Welcome to the Slackware Documentation Project

Wiki page names

Hi wisedraco - please try not to use version numbers in Wiki pagenames when you create them… what if Joomla or Slackware update their versions? You can use the tag “slackware_14.0” if you want people to know that this was tested on Slackware 14.0.

Also, try to keep the name of the page as short as possible. I would have preferred “joomla” as a page-name instead of the ugly “setting_up_joomla_2.5_on_slackware_14.0”. The resulting URL will be easier to remember and easier to type.
If you agree, I will rename your page into “joomla”
Eric Hameleers 2013/02/12 06:36

yes, but config may be different onb different versions. for example, on my old box (slack 11 and old mysql) for utf8 option in my.cnf i using default-character-set=utf8 and it's work! when i try to use this in slack 14, newer mysql, i get message “invalid option in config!” and shutting down mysqld. i try small research, and found, now we must use another options in config, for have the same result. for that i prefer give slack version in pagename. there people may know, in slack 14 my recept works. if there use another version, they may understand -howto is for another version, as so, if any of howto commands not work in desired manner, people may know, it is not because somehow is wrong with howto, on his own OS \ libraries \ etc. when it try to use this howto for another version, it understand, it may not work because different versions of soft may have different syntax \ etc. for that reason, i think, use versions is good practice when creating an howto… also i, when seek howto or so with google, using a versions too - for example “sendmail greylist slackware 14”… i think, it be a good reason? — John Ciemgals 2013/02/12 09:40

You have not convinced me… I will rename the page to “joomla”. The content will still be search-able, and the page title still mentions “Setting up Joomla 2.5 CMS in Slackware 14.0 64bit”. The content of a page is not connected to the name of the file on the server.

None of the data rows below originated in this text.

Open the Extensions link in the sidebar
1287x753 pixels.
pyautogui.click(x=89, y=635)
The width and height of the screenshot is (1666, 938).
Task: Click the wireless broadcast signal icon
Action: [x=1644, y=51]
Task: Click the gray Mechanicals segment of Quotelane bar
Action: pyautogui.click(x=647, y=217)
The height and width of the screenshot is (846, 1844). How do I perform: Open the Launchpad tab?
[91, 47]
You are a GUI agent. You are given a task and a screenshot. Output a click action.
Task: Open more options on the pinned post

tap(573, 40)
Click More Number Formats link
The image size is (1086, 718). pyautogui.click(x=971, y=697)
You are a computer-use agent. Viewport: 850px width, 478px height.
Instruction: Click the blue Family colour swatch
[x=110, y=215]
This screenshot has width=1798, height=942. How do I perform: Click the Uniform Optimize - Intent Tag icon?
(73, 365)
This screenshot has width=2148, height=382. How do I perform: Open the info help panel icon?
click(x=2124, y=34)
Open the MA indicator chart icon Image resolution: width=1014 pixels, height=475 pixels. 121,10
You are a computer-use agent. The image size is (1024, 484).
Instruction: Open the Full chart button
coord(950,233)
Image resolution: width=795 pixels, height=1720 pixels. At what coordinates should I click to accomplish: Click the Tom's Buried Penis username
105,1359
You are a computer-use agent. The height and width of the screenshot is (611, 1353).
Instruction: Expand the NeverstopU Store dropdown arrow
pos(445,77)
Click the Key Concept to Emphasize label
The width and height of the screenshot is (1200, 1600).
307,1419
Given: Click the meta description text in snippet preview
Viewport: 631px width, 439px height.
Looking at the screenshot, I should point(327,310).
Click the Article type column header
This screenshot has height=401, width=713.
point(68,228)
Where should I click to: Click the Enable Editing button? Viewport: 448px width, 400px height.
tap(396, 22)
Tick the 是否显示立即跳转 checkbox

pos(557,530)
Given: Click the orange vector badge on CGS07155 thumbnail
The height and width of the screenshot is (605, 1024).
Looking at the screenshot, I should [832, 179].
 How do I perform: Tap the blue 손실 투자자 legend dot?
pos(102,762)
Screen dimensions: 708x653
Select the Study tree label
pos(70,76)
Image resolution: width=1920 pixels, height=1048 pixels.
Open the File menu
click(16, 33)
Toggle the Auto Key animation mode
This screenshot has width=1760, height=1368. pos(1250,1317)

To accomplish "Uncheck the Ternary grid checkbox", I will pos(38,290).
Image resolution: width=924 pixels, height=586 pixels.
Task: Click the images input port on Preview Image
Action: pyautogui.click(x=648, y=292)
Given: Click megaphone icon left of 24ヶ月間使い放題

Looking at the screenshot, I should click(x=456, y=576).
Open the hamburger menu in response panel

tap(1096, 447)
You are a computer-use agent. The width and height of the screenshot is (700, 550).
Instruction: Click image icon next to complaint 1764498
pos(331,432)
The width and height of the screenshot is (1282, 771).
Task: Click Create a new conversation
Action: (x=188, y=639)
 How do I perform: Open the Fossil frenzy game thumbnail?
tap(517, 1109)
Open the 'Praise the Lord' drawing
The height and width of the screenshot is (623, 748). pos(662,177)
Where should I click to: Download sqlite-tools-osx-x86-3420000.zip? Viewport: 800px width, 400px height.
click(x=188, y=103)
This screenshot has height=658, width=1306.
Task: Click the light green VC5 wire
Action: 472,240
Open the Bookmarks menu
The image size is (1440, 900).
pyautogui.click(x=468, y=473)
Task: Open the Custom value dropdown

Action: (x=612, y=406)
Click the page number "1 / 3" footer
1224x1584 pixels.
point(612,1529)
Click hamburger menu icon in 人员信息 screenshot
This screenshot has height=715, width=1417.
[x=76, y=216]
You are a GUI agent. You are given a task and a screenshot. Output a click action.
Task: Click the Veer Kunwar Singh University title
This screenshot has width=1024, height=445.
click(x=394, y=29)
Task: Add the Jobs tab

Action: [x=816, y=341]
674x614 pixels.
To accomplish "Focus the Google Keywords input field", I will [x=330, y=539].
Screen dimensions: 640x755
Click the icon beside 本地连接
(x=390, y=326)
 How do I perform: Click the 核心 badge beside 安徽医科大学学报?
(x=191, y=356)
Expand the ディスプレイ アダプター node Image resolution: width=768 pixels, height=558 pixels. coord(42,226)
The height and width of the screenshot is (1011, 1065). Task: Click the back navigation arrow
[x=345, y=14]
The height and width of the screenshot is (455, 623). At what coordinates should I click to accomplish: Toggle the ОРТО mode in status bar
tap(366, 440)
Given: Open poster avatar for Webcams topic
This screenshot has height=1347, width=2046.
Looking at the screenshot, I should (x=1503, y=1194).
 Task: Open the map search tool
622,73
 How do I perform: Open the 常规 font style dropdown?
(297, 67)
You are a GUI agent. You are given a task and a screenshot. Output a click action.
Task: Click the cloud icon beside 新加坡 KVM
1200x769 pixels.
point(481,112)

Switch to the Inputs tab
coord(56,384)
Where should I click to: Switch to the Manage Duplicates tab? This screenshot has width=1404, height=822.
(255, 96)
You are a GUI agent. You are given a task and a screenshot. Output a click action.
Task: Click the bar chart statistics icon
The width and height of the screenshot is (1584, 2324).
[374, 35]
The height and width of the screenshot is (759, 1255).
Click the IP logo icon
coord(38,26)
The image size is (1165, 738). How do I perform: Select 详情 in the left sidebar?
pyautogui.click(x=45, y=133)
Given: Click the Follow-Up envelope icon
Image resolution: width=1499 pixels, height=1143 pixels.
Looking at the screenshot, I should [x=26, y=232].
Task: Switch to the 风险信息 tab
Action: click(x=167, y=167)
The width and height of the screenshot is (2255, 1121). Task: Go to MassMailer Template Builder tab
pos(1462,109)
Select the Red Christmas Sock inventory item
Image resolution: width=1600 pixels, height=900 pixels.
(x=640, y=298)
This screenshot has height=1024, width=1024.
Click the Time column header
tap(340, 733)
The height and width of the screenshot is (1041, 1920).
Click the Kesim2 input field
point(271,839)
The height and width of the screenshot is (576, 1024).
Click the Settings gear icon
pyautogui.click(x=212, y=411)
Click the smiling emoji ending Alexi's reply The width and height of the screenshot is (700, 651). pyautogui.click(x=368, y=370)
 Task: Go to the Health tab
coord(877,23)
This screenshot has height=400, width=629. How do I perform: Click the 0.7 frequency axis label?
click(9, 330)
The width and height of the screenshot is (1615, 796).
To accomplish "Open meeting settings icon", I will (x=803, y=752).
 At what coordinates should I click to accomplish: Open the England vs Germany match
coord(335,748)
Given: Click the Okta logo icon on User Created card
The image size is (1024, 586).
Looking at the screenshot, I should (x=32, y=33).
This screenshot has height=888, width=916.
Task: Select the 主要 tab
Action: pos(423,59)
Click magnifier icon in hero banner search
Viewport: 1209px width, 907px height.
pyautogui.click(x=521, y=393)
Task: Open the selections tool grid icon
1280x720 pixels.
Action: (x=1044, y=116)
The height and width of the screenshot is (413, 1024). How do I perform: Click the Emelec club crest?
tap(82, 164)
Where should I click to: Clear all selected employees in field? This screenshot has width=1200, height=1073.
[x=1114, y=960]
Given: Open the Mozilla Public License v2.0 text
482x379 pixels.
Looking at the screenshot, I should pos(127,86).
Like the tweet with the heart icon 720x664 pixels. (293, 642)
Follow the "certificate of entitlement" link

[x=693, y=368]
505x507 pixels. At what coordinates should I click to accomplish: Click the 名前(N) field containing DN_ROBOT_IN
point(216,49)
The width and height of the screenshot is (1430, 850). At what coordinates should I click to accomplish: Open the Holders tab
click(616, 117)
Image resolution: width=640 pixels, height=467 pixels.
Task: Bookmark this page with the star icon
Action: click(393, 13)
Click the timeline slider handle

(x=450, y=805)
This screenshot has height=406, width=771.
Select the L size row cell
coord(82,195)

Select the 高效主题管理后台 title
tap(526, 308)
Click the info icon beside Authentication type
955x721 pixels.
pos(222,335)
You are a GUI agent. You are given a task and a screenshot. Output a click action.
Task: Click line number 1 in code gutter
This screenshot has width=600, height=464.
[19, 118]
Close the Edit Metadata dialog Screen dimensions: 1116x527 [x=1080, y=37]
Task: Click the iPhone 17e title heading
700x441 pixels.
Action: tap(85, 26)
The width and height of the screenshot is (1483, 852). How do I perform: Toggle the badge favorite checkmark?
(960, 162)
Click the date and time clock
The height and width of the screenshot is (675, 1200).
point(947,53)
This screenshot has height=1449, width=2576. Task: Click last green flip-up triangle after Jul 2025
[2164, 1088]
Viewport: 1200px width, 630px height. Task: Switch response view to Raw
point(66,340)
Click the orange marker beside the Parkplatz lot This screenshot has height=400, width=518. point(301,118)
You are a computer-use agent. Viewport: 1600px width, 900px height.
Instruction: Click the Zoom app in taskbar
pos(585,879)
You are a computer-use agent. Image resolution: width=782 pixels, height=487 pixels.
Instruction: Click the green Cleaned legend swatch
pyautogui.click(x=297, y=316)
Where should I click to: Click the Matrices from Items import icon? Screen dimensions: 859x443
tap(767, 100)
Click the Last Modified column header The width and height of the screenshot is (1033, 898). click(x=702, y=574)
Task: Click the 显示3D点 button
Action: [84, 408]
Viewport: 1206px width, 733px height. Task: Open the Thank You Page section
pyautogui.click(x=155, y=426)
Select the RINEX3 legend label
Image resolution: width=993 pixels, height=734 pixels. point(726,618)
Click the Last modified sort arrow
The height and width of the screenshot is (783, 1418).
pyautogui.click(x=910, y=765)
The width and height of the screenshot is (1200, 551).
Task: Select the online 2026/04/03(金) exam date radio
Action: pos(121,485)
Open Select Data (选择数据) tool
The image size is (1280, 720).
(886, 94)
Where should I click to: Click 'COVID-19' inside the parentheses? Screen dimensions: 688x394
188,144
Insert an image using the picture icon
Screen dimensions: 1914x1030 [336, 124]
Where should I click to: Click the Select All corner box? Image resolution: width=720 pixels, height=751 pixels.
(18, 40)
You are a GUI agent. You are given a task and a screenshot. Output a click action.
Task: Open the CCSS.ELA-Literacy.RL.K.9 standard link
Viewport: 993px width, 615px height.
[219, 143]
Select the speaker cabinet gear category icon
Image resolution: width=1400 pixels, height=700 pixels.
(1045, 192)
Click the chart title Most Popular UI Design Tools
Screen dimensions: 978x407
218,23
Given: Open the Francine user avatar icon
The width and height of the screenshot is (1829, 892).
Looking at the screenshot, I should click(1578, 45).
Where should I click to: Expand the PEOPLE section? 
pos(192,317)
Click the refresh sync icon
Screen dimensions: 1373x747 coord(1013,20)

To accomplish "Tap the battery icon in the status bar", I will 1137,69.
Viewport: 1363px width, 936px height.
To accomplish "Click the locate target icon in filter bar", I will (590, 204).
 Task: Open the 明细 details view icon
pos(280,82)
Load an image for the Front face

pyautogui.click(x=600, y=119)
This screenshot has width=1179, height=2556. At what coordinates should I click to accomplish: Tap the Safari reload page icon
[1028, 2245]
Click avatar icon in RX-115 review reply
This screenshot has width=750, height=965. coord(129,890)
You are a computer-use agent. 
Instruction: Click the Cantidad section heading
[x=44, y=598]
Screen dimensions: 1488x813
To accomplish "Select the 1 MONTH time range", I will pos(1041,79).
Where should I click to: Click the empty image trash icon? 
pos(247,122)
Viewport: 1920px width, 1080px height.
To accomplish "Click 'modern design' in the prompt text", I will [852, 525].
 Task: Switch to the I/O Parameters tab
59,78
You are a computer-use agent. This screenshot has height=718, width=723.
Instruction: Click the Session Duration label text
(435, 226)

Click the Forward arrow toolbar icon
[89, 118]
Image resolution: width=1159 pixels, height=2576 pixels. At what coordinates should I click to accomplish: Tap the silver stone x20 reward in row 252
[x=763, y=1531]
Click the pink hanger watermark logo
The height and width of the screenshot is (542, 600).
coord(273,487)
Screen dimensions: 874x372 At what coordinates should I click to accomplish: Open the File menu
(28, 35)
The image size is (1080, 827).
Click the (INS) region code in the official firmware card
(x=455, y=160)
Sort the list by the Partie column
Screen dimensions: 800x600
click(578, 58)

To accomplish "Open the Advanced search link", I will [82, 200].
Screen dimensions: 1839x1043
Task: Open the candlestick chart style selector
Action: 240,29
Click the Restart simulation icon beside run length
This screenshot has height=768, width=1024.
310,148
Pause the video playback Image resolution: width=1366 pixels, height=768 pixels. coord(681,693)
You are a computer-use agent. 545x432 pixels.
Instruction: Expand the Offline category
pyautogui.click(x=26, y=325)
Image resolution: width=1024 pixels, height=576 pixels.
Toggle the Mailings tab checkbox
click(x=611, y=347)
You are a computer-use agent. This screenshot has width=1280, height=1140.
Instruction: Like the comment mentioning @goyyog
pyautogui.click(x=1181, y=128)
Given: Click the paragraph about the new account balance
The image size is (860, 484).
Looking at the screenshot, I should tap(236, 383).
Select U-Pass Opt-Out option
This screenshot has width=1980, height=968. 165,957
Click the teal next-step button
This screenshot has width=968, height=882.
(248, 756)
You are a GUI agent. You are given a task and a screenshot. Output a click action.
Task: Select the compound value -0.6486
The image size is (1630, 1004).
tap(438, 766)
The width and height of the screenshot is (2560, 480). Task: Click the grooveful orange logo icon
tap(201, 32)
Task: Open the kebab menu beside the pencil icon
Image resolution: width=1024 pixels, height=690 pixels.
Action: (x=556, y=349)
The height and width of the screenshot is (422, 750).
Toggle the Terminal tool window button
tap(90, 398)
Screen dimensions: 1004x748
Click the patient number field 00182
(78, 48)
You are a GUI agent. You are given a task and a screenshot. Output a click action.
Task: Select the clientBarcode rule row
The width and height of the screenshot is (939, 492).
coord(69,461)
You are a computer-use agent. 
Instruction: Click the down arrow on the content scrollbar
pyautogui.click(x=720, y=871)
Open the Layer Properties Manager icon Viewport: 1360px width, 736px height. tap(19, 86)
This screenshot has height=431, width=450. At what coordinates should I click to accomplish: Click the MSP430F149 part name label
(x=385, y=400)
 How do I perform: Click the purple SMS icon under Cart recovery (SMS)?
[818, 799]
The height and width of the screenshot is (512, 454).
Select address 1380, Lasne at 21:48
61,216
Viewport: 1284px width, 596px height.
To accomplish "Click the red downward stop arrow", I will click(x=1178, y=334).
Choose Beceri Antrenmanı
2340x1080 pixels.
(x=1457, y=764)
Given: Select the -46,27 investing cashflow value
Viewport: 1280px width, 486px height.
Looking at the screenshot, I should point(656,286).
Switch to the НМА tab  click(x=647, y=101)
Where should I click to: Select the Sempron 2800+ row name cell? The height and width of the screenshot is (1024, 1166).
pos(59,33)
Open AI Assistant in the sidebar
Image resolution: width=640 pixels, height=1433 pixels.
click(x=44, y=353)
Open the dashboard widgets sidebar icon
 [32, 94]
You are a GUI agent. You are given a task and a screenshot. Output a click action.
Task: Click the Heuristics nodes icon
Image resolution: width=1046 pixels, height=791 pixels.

We want the filenames to be as short and clean as possible.
Hint: If you want to give instructions for multiple versions of Joomla on Slackware, you can create separate chapters on the same page, such an approach would be perfectly acceptible.
Eric Hameleers 2013/02/12 15:31

Re-using existing Wiki content

Another word of advice: you added a section “Start setup MySQL” and basically repeated what we already have in Install MySQL On Slackware (another page name which is longer than I would have liked). Perhaps it is more elegant to remove your section of text about setting up MySQL and just add the pointer to that other Wiki page. That way, there is no duplication of information (and you only have to maintain one instruction set).
Eric Hameleers 2013/02/12 06:43

yes, i see that page, but it relatively large, and with many paths ( automated setting path, manual and so), as so, i think, it be good in this howto to give a “short way” and bottom of page, in “links” section give link to install_mysql_on_slackware for those, who gives more info in that subject ? — John Ciemgals 2013/02/12 09:41

Questions about the Content

John, I believe that this sentence which you just changed, is now incorrect: “In /etc/httpd/httpd.conf, you can comment out the VirtualHost configuration, if you intend run many webservers on your host. If not, leave it, as it is
If you want to run multiple servers (i.e. multiple virtual hosts), then you must remove the comment character at the beginning of the line “#Include /etc/httpd/extra/httpd-vhosts.conf”.
If you do not want to run multiple servers, you can leave that comment where it is.
The English phrase “comment out” means “put a comment character in front so that the line becomes a comment”.
Eric Hameleers 2013/02/17 14:22

Thanks for clarification, Eric! before i see that your explanation, i think a “comment out” is uncomment… ok, i do some minor changes on that material, based on experience who i get in past weeks. yesterday i learned, if you want to use “Smart search” in joomla 2.5, your database user must be “ALTER” its database, if not - at site indexing stage for smart search you got an error… P.S. maybe you can help me - there is an easy way to see all my articles?